- **What is expected**
Can you write out, unchanged, the lines of the material below from the line with "Image resolution: width=942" to the line with "tap(465, 167)", including both of those lines?

* Start *

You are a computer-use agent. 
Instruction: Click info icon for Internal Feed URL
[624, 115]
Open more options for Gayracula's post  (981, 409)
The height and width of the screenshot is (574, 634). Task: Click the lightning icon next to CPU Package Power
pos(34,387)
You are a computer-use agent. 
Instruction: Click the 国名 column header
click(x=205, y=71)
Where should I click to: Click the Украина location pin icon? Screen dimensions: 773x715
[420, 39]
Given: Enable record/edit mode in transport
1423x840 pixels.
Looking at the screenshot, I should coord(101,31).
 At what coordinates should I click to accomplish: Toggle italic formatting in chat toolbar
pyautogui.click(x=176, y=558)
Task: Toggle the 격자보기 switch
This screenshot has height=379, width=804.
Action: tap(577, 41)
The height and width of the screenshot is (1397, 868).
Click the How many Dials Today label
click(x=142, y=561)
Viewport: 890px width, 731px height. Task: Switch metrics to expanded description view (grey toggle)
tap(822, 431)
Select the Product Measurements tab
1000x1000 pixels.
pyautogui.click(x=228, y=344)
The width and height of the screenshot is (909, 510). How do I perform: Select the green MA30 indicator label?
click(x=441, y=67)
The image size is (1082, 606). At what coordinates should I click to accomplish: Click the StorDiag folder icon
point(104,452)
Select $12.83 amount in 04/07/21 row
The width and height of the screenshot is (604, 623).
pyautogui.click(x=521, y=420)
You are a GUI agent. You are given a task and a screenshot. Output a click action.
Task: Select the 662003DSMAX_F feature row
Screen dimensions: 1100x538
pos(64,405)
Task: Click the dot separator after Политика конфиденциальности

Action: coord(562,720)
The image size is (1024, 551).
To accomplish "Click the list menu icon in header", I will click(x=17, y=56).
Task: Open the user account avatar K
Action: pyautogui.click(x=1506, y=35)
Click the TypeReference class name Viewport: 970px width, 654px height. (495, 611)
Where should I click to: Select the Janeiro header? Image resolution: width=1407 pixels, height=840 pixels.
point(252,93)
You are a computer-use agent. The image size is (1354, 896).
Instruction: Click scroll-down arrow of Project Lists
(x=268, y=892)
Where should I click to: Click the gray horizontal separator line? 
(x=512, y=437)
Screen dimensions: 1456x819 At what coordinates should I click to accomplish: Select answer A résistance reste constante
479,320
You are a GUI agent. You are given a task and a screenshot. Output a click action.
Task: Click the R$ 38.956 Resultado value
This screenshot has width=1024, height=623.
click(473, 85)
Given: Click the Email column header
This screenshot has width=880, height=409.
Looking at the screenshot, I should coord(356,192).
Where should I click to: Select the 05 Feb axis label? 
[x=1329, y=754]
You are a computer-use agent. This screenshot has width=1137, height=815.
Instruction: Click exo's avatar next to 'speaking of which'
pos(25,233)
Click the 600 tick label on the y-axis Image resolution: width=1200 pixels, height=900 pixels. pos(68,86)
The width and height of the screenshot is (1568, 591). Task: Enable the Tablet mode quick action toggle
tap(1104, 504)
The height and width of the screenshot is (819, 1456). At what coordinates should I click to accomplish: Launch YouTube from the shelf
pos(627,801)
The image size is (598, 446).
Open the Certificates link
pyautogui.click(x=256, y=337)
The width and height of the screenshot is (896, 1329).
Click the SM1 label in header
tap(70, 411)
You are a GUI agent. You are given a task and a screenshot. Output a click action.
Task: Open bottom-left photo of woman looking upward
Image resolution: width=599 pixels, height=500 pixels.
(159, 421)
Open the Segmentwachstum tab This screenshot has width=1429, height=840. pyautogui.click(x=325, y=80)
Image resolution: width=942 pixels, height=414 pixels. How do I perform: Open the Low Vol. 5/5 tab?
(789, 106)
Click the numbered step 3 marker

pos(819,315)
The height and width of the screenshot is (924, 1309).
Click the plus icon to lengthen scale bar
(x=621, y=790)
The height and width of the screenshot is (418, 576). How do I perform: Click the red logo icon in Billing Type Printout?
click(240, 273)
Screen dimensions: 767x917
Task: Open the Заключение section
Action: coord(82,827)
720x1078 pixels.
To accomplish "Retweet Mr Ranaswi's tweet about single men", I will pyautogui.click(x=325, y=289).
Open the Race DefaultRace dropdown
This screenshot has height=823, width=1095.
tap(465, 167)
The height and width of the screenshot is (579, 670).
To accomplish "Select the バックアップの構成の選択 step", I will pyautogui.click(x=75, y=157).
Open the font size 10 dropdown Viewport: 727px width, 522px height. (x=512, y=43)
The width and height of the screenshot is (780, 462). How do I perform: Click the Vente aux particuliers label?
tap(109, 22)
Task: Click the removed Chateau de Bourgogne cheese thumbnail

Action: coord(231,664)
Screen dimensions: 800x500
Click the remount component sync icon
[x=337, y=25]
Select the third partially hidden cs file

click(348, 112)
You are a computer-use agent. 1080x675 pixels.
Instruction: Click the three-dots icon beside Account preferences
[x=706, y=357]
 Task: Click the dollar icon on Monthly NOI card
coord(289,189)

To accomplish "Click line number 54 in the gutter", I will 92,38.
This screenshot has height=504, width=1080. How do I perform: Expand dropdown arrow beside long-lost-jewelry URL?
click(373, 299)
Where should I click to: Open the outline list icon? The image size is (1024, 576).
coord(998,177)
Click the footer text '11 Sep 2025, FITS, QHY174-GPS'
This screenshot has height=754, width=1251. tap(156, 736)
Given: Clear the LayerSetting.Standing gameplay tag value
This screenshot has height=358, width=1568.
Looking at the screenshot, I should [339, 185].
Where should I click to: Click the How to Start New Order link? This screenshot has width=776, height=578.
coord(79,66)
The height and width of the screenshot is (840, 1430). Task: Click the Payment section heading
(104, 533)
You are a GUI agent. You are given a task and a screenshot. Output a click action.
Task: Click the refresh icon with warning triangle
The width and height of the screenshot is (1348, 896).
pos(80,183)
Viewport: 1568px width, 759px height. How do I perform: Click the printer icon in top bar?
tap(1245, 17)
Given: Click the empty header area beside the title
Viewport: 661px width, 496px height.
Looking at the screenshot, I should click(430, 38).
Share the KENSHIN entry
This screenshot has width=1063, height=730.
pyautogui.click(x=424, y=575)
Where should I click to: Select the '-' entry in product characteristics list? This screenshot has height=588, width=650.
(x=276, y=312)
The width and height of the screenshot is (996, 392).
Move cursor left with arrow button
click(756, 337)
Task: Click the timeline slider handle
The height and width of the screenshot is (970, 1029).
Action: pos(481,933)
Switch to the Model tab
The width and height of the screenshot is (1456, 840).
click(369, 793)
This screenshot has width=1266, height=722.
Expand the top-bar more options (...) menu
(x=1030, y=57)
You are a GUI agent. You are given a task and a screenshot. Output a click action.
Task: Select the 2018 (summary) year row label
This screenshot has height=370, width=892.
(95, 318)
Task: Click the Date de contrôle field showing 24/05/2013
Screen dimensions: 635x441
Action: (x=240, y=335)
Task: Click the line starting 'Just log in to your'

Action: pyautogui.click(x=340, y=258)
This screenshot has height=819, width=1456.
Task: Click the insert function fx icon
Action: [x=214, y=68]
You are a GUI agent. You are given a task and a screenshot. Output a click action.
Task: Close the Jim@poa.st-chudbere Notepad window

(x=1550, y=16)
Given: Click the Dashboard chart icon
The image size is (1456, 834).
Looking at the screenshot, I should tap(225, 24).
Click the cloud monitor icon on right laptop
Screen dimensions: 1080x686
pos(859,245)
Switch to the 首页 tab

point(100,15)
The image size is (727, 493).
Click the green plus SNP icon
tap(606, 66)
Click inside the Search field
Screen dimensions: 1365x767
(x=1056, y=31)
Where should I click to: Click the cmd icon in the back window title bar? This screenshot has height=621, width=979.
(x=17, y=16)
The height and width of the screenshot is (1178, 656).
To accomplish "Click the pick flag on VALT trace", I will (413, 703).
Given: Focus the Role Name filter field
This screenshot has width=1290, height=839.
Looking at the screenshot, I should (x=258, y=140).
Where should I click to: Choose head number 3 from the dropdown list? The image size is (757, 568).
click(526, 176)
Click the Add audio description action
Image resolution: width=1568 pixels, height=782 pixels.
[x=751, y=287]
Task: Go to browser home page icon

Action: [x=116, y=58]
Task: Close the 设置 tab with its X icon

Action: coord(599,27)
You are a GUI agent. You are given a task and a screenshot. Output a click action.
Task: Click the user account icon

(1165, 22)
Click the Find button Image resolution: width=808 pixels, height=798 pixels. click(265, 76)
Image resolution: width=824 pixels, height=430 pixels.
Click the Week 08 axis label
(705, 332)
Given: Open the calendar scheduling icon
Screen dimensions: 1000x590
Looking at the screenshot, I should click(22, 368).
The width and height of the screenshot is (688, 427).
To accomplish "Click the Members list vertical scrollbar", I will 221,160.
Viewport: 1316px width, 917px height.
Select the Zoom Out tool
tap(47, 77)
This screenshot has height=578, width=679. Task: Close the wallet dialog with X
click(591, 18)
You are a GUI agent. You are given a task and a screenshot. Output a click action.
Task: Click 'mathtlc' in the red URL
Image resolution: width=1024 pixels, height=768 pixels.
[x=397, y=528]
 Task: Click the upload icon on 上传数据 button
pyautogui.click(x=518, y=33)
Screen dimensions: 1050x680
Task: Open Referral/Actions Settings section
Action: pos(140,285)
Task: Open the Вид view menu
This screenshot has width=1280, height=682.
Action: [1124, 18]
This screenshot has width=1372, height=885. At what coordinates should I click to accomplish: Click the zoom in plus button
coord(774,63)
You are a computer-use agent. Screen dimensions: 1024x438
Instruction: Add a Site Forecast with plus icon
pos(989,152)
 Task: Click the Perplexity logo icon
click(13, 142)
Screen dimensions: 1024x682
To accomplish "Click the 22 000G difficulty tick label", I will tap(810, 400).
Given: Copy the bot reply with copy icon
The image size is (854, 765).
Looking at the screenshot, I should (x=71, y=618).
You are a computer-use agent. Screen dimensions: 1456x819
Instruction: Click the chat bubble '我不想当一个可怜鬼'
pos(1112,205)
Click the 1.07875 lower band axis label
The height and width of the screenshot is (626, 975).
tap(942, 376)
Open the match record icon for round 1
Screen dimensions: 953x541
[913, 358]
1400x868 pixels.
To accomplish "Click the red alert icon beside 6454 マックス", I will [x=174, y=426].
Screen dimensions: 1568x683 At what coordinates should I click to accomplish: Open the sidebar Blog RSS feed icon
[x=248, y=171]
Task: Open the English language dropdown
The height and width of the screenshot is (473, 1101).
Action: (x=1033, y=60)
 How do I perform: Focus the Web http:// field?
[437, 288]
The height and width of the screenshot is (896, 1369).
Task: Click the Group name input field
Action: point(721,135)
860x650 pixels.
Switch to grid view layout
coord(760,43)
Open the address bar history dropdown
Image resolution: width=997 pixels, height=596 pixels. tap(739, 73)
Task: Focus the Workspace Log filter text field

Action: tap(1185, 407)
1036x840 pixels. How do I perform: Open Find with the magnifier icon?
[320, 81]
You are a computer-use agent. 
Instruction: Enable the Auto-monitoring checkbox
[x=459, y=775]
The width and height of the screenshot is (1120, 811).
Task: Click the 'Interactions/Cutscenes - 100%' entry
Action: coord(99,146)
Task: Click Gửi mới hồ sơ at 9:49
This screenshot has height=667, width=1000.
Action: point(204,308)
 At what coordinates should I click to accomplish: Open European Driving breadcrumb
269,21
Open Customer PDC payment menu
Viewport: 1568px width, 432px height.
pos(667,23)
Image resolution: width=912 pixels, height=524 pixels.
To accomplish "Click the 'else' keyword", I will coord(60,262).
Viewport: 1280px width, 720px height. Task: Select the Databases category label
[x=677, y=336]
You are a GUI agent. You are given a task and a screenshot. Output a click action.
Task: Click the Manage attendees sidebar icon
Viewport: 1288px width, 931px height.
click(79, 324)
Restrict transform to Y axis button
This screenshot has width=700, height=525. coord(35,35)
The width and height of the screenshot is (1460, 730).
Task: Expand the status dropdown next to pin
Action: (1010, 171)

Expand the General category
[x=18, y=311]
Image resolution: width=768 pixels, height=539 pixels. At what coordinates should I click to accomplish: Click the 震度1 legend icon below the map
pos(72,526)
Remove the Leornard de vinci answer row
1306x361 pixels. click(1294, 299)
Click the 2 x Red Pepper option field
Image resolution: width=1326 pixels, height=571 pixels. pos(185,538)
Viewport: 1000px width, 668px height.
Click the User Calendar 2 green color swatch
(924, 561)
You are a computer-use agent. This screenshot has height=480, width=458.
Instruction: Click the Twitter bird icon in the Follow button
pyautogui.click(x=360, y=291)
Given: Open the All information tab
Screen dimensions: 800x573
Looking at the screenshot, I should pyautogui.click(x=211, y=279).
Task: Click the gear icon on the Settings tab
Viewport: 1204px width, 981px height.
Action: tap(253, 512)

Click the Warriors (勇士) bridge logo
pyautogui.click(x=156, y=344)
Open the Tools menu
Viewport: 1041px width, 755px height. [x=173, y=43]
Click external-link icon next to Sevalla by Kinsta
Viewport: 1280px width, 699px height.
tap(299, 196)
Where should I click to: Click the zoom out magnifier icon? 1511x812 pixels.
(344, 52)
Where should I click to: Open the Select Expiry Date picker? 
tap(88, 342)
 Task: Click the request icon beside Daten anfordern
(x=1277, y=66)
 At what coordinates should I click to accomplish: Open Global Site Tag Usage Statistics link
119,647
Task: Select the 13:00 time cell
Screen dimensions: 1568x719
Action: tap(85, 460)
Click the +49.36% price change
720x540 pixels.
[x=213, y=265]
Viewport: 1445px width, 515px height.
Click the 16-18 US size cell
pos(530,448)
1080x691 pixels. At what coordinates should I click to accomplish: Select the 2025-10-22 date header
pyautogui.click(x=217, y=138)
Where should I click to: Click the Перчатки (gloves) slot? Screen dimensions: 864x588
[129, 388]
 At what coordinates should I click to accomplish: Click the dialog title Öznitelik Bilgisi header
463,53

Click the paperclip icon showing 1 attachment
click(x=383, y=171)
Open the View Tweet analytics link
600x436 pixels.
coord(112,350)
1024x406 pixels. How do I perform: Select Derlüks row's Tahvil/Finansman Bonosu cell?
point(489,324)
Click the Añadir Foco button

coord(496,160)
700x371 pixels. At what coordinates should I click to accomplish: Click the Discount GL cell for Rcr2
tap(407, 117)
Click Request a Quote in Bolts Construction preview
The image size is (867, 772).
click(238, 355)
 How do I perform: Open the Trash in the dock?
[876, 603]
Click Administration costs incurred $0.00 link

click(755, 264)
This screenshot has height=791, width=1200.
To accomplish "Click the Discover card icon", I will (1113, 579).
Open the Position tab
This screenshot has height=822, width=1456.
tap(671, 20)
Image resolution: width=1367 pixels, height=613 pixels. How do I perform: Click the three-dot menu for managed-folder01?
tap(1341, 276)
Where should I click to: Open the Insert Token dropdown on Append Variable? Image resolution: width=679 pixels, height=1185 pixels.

* End *

- **Response**
Image resolution: width=942 pixels, height=414 pixels. How do I perform: Open the Low Vol. 5/5 tab?
(789, 106)
Click the numbered step 3 marker

pos(819,315)
The height and width of the screenshot is (924, 1309).
Click the plus icon to lengthen scale bar
(x=621, y=790)
The height and width of the screenshot is (418, 576). How do I perform: Click the red logo icon in Billing Type Printout?
click(240, 273)
Screen dimensions: 767x917
Task: Open the Заключение section
Action: coord(82,827)
720x1078 pixels.
To accomplish "Retweet Mr Ranaswi's tweet about single men", I will pyautogui.click(x=325, y=289).
Open the Race DefaultRace dropdown
This screenshot has height=823, width=1095.
tap(465, 167)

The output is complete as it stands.